Diriwayatkan oleh imam al-Bukhari dengan redaksi ,
وَاللهِ لَا يُؤْمِنُ وَاللهِ لَا يُؤْمِنُ وَاللهِ لَا يُؤْمِنُ قَالُوْا مَنْ يَا رَسُوْلَ اللهِ ؟ قَالَ : اَلَّذِي لَا يَأْمَنُ جَارُهُ بَوَائِقَهُ
Demi Allah tidak beriman, Demi Allah tidak beriman, Demi Allah tidak beriman.

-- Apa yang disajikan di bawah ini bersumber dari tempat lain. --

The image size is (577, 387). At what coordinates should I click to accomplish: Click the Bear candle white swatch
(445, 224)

Mereka bertanya, “Siapakah itu, wahai Rasulullah ? Nabi menjawab, “Orang yang tetangganya tidak merasa aman dari gangguannya. (Shahih al-Bukhari)

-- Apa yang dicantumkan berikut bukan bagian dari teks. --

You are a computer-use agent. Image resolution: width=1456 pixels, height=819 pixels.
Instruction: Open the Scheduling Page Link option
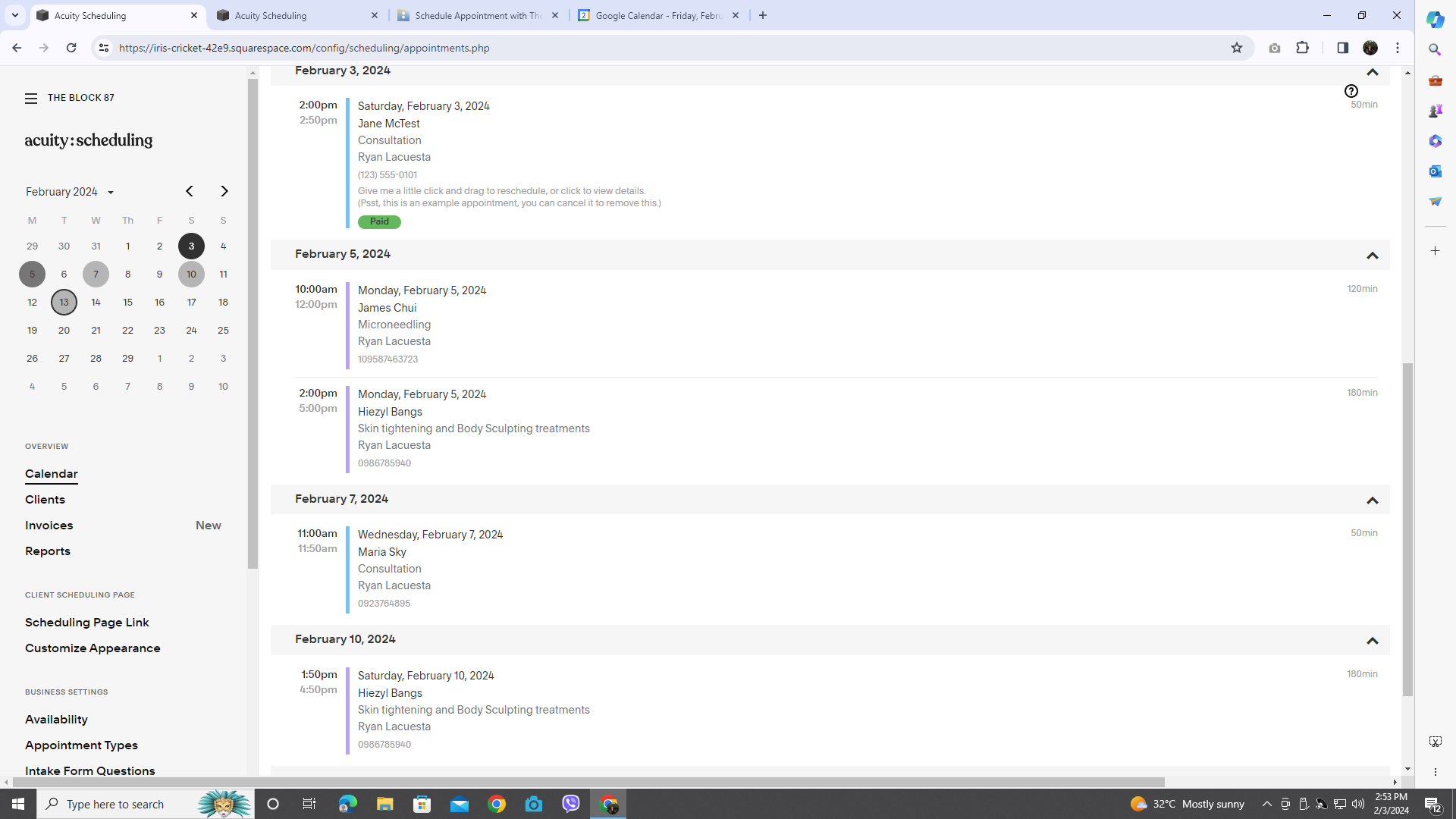(86, 623)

Dan tidak ada gangguan yang lebih besar daripada berzina dengan istrinya, lalu jika tetangga tersebut merupakan saudara atau salah seorang dari kerabatnya, maka hal itu ditambah lagi dengan memutuskan hubungan kekeluargaan sehingga dosanya berlipat danda, dan jika tetangga tersebut sedang tidak ada di rumah dalam rangka menjalankan ketaatan kepada Allah dengan melaksanakan shalat, menuntut ilmu, dan berjihad, maka dosanya semakin berlipat ganda.

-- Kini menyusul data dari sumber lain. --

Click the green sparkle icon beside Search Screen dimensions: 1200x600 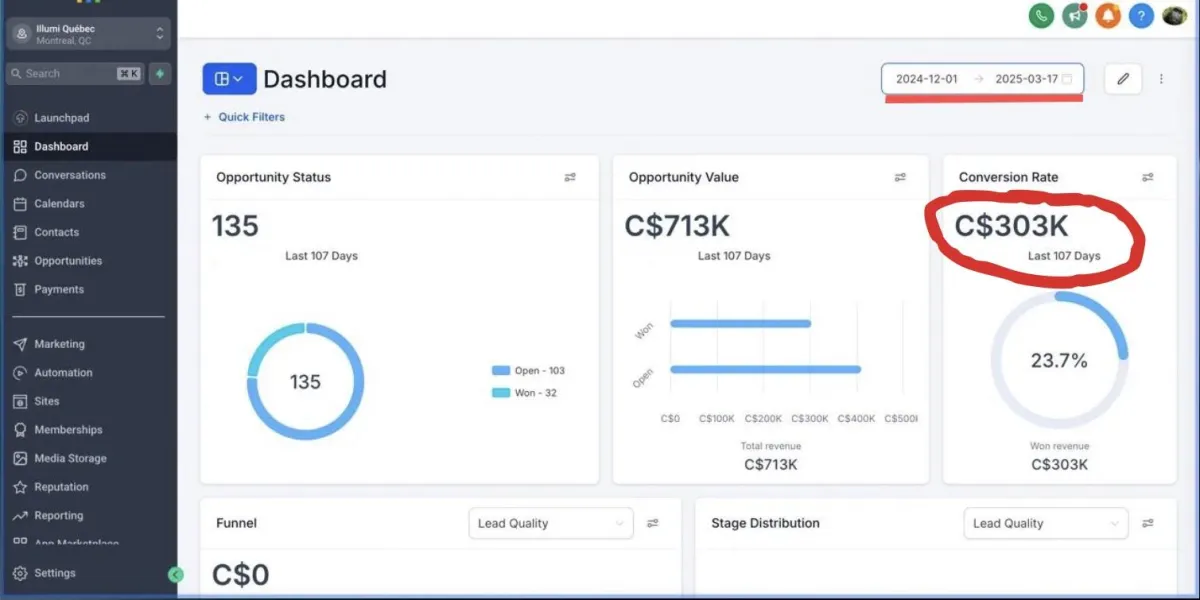click(x=160, y=73)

Hingga sesungguhnya orang yang berzina dengan istri pejuang yang berperang di jalan Allah akan diberhentikan pada hari Kiamat, dan dikatakan kepada si pejuang itu,”Ambillah kebaikan-kebaikannya sebanyak apapun yang engkau kehendaki, dan dia pada saat itu sangat membutuhkan kebaikan meskipun hanya satu kebaikan di mana seorang bapak tidak akan meninggalkan untuk anaknya, begitu juga seorang teman tidak akan meninggalkan untuk temannya satu hak pun yang harus ditunaikan.
Apabila kebetulan perempuan tersebut adalah istri tetangganya dan tetangganya tersebut adalah kerabatnya maka hal itu ditambah dengan memutuskan hubungan kekeluargaan, lalu pabila kebetulan laki-laki pezina itu telah menikah, maka dosanya semakin besar, lalu jika ia telah berusia lanjut , maka dosanya semakin besar, dan dia adalah salah satu dari tiga orang yang tidak akan diajak bicara oleh Allah pada hari Kiamat, tidak akan disucikan oleh-Nya, dan akan diberikan adzab yang besar, lalu jika perbuatan nistnya itu dilakukan pada bulan haram, atau negeri haram, atau waktu yang diagungkan di sisi Allah, seperti waktu-waktu shalat dan waktu—waktu diijabahinya doa, maka dosa dan hukumannya berlipat ganda. Kepada Allahlah kita memohon pertolongan (Mawarid azh-Zham’an, 5/109)
Disebutkan dalam tafsir Ruh al-Bayan karya al-Barusawi al-istambuli, “Zina yang paling parah adalah seorang laki-laki menceraikan istrinya, dan dia tetap tinggal bersamanya dengan melakukan perbuatan haram namun ia tidak mengakui hal itu di hadapan manusia karena takut menanggung malu, maka bagimana bisa dia tidak takut bahwa dia akan dipermalukan di akhirat pada hari seluruh rahasia ditampakkan, yakni semua hal yang disembunyikan akan diperlihatkan, maka waspadalah, jangan sampai anda dipermalukan pada hari itu, tinggalkanlah perbuatan zina dan jangan bersikukuh melakukannya, karena sesungguhnya Anda tidak akan mampu menghadapi azab Allah, dan bertobatlah kepada Allah, karena sesungguhnya Allah menerima tobat dari hamba-hamba-Nya.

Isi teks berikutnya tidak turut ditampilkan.